# EXERCISE BRIEF:
Recast every line of the items below as a Markdown table with two columns, Row and Line. Put a running number in Row and leave out blank lines.

# INPUT:
^^^^^^^^

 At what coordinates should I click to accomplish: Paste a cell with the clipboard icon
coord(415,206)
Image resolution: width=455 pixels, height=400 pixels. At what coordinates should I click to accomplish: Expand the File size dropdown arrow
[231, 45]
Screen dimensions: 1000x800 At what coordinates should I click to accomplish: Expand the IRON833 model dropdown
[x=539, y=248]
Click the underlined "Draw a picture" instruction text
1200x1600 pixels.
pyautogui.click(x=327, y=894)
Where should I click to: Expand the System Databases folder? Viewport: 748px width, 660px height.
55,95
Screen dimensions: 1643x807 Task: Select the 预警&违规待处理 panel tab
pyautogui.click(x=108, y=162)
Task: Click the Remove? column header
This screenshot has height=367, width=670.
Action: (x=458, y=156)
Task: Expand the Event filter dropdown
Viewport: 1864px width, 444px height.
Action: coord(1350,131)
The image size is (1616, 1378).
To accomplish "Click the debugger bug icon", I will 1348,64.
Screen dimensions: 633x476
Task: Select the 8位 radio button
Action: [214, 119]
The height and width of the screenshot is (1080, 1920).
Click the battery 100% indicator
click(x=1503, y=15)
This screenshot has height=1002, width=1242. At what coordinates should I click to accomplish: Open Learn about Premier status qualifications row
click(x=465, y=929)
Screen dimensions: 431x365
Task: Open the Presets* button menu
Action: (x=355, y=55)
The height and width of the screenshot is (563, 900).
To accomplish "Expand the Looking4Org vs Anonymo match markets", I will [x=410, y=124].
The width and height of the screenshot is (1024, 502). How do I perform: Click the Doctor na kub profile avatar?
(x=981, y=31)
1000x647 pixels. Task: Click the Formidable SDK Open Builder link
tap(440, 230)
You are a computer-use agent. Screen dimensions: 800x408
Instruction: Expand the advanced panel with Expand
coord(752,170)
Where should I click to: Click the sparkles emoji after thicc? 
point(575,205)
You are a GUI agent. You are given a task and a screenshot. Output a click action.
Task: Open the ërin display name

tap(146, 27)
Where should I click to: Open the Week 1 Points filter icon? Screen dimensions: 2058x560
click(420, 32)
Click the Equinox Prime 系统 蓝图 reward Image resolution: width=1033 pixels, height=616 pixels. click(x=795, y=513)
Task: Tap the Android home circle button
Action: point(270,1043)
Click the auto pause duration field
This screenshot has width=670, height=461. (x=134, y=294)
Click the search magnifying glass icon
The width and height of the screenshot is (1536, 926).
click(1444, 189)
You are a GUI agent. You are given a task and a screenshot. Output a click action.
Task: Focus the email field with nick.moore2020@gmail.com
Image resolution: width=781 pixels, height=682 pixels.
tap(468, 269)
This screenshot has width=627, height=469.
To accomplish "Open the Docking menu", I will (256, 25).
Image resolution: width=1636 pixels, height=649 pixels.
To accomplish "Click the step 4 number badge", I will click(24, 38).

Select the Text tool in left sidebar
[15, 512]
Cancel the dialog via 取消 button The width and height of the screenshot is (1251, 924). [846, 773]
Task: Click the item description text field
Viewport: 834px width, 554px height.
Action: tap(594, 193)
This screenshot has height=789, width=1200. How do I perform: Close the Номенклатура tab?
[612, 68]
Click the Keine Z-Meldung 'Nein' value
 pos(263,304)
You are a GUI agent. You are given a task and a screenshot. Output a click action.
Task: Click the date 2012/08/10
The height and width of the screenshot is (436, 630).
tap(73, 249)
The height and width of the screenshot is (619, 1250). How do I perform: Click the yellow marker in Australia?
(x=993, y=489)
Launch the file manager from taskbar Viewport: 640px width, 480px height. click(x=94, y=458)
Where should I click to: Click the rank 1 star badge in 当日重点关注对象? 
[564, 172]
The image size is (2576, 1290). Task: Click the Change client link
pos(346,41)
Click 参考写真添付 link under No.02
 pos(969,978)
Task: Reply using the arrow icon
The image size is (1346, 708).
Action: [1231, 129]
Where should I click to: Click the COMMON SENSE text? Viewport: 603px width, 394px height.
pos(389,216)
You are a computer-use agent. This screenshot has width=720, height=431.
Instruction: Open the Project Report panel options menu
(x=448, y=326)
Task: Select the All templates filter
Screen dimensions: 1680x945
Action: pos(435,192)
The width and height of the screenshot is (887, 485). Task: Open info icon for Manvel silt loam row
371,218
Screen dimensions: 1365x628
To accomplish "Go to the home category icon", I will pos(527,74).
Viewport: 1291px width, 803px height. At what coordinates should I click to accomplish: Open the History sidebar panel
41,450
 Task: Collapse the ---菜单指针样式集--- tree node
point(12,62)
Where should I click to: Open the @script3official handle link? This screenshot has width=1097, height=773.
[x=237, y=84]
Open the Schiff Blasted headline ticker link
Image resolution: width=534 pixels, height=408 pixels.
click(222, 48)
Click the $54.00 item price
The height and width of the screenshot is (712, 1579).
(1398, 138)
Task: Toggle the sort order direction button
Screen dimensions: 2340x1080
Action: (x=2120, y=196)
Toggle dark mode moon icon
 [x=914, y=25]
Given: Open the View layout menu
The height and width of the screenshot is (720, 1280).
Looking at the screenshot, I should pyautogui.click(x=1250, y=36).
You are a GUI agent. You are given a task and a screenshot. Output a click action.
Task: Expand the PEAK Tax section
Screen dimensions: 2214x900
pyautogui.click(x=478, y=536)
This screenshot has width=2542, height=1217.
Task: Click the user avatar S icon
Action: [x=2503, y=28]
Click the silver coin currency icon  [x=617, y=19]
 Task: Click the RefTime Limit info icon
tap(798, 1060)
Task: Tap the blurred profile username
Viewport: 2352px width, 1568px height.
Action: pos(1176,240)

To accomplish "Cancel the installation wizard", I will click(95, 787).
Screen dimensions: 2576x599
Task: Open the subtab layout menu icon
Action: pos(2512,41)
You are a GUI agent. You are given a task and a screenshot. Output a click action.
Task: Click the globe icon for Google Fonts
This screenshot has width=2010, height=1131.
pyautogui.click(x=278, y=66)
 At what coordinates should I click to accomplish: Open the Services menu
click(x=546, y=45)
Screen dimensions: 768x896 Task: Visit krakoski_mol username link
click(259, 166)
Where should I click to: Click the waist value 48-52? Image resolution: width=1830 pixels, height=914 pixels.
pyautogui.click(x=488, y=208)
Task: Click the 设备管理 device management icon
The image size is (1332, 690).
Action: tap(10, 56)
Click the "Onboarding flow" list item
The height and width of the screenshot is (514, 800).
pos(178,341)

^^^^^^^^

# WRITTEN SOLUTION:
| Row | Line |
|---|---|
| 1 |  At what coordinates should I click to accomplish: Paste a cell with the clipboard icon |
| 2 | coord(415,206) |
| 3 | Image resolution: width=455 pixels, height=400 pixels. At what coordinates should I click to accomplish: Expand the File size dropdown arrow |
| 4 | [231, 45] |
| 5 | Screen dimensions: 1000x800 At what coordinates should I click to accomplish: Expand the IRON833 model dropdown |
| 6 | [x=539, y=248] |
| 7 | Click the underlined "Draw a picture" instruction text |
| 8 | 1200x1600 pixels. |
| 9 | pyautogui.click(x=327, y=894) |
| 10 | Where should I click to: Expand the System Databases folder? Viewport: 748px width, 660px height. |
| 11 | 55,95 |
| 12 | Screen dimensions: 1643x807 Task: Select the 预警&违规待处理 panel tab |
| 13 | pyautogui.click(x=108, y=162) |
| 14 | Task: Click the Remove? column header |
| 15 | This screenshot has height=367, width=670. |
| 16 | Action: (x=458, y=156) |
| 17 | Task: Expand the Event filter dropdown |
| 18 | Viewport: 1864px width, 444px height. |
| 19 | Action: coord(1350,131) |
| 20 | The image size is (1616, 1378). |
| 21 | To accomplish "Click the debugger bug icon", I will 1348,64. |
| 22 | Screen dimensions: 633x476 |
| 23 | Task: Select the 8位 radio button |
| 24 | Action: [214, 119] |
| 25 | The height and width of the screenshot is (1080, 1920). |
| 26 | Click the battery 100% indicator |
| 27 | click(x=1503, y=15) |
| 28 | This screenshot has height=1002, width=1242. At what coordinates should I click to accomplish: Open Learn about Premier status qualifications row |
| 29 | click(x=465, y=929) |
| 30 | Screen dimensions: 431x365 |
| 31 | Task: Open the Presets* button menu |
| 32 | Action: (x=355, y=55) |
| 33 | The height and width of the screenshot is (563, 900). |
| 34 | To accomplish "Expand the Looking4Org vs Anonymo match markets", I will [x=410, y=124]. |
| 35 | The width and height of the screenshot is (1024, 502). How do I perform: Click the Doctor na kub profile avatar? |
| 36 | (x=981, y=31) |
| 37 | 1000x647 pixels. Task: Click the Formidable SDK Open Builder link |
| 38 | tap(440, 230) |
| 39 | You are a computer-use agent. Screen dimensions: 800x408 |
| 40 | Instruction: Expand the advanced panel with Expand |
| 41 | coord(752,170) |
| 42 | Where should I click to: Click the sparkles emoji after thicc?  |
| 43 | point(575,205) |
| 44 | You are a GUI agent. You are given a task and a screenshot. Output a click action. |
| 45 | Task: Open the ërin display name |
| 46 | tap(146, 27) |
| 47 | Where should I click to: Open the Week 1 Points filter icon? Screen dimensions: 2058x560 |
| 48 | click(420, 32) |
| 49 | Click the Equinox Prime 系统 蓝图 reward Image resolution: width=1033 pixels, height=616 pixels. click(x=795, y=513) |
| 50 | Task: Tap the Android home circle button |
| 51 | Action: point(270,1043) |
| 52 | Click the auto pause duration field |
| 53 | This screenshot has width=670, height=461. (x=134, y=294) |
| 54 | Click the search magnifying glass icon |
| 55 | The width and height of the screenshot is (1536, 926). |
| 56 | click(1444, 189) |
| 57 | You are a GUI agent. You are given a task and a screenshot. Output a click action. |
| 58 | Task: Focus the email field with nick.moore2020@gmail.com |
| 59 | Image resolution: width=781 pixels, height=682 pixels. |
| 60 | tap(468, 269) |
| 61 | This screenshot has width=627, height=469. |
| 62 | To accomplish "Open the Docking menu", I will (256, 25). |
| 63 | Image resolution: width=1636 pixels, height=649 pixels. |
| 64 | To accomplish "Click the step 4 number badge", I will click(24, 38). |
| 65 | Select the Text tool in left sidebar |
| 66 | [15, 512] |
| 67 | Cancel the dialog via 取消 button The width and height of the screenshot is (1251, 924). [846, 773] |
| 68 | Task: Click the item description text field |
| 69 | Viewport: 834px width, 554px height. |
| 70 | Action: tap(594, 193) |
| 71 | This screenshot has height=789, width=1200. How do I perform: Close the Номенклатура tab? |
| 72 | [612, 68] |
| 73 | Click the Keine Z-Meldung 'Nein' value |
| 74 |  pos(263,304) |
| 75 | You are a GUI agent. You are given a task and a screenshot. Output a click action. |
| 76 | Task: Click the date 2012/08/10 |
| 77 | The height and width of the screenshot is (436, 630). |
| 78 | tap(73, 249) |
| 79 | The height and width of the screenshot is (619, 1250). How do I perform: Click the yellow marker in Australia? |
| 80 | (x=993, y=489) |
| 81 | Launch the file manager from taskbar Viewport: 640px width, 480px height. click(x=94, y=458) |
| 82 | Where should I click to: Click the rank 1 star badge in 当日重点关注对象?  |
| 83 | [564, 172] |
| 84 | The image size is (2576, 1290). Task: Click the Change client link |
| 85 | pos(346,41) |
| 86 | Click 参考写真添付 link under No.02 |
| 87 |  pos(969,978) |
| 88 | Task: Reply using the arrow icon |
| 89 | The image size is (1346, 708). |
| 90 | Action: [1231, 129] |
| 91 | Where should I click to: Click the COMMON SENSE text? Viewport: 603px width, 394px height. |
| 92 | pos(389,216) |
| 93 | You are a computer-use agent. This screenshot has width=720, height=431. |
| 94 | Instruction: Open the Project Report panel options menu |
| 95 | (x=448, y=326) |
| 96 | Task: Select the All templates filter |
| 97 | Screen dimensions: 1680x945 |
| 98 | Action: pos(435,192) |
| 99 | The width and height of the screenshot is (887, 485). Task: Open info icon for Manvel silt loam row |
| 100 | 371,218 |
| 101 | Screen dimensions: 1365x628 |
| 102 | To accomplish "Go to the home category icon", I will pos(527,74). |
| 103 | Viewport: 1291px width, 803px height. At what coordinates should I click to accomplish: Open the History sidebar panel |
| 104 | 41,450 |
| 105 |  Task: Collapse the ---菜单指针样式集--- tree node |
| 106 | point(12,62) |
| 107 | Where should I click to: Open the @script3official handle link? This screenshot has width=1097, height=773. |
| 108 | [x=237, y=84] |
| 109 | Open the Schiff Blasted headline ticker link |
| 110 | Image resolution: width=534 pixels, height=408 pixels. |
| 111 | click(222, 48) |
| 112 | Click the $54.00 item price |
| 113 | The height and width of the screenshot is (712, 1579). |
| 114 | (1398, 138) |
| 115 | Task: Toggle the sort order direction button |
| 116 | Screen dimensions: 2340x1080 |
| 117 | Action: (x=2120, y=196) |
| 118 | Toggle dark mode moon icon |
| 119 |  [x=914, y=25] |
| 120 | Given: Open the View layout menu |
| 121 | The height and width of the screenshot is (720, 1280). |
| 122 | Looking at the screenshot, I should pyautogui.click(x=1250, y=36). |
| 123 | You are a GUI agent. You are given a task and a screenshot. Output a click action. |
| 124 | Task: Expand the PEAK Tax section |
| 125 | Screen dimensions: 2214x900 |
| 126 | pyautogui.click(x=478, y=536) |
| 127 | This screenshot has width=2542, height=1217. |
| 128 | Task: Click the user avatar S icon |
| 129 | Action: [x=2503, y=28] |
| 130 | Click the silver coin currency icon  [x=617, y=19] |
| 131 |  Task: Click the RefTime Limit info icon |
| 132 | tap(798, 1060) |
| 133 | Task: Tap the blurred profile username |
| 134 | Viewport: 2352px width, 1568px height. |
| 135 | Action: pos(1176,240) |
| 136 | To accomplish "Cancel the installation wizard", I will click(95, 787). |
| 137 | Screen dimensions: 2576x599 |
| 138 | Task: Open the subtab layout menu icon |
| 139 | Action: pos(2512,41) |
| 140 | You are a GUI agent. You are given a task and a screenshot. Output a click action. |
| 141 | Task: Click the globe icon for Google Fonts |
| 142 | This screenshot has width=2010, height=1131. |
| 143 | pyautogui.click(x=278, y=66) |
| 144 |  At what coordinates should I click to accomplish: Open the Services menu |
| 145 | click(x=546, y=45) |
| 146 | Screen dimensions: 768x896 Task: Visit krakoski_mol username link |
| 147 | click(259, 166) |
| 148 | Where should I click to: Click the waist value 48-52? Image resolution: width=1830 pixels, height=914 pixels. |
| 149 | pyautogui.click(x=488, y=208) |
| 150 | Task: Click the 设备管理 device management icon |
| 151 | The image size is (1332, 690). |
| 152 | Action: tap(10, 56) |
| 153 | Click the "Onboarding flow" list item |
| 154 | The height and width of the screenshot is (514, 800). |
| 155 | pos(178,341) |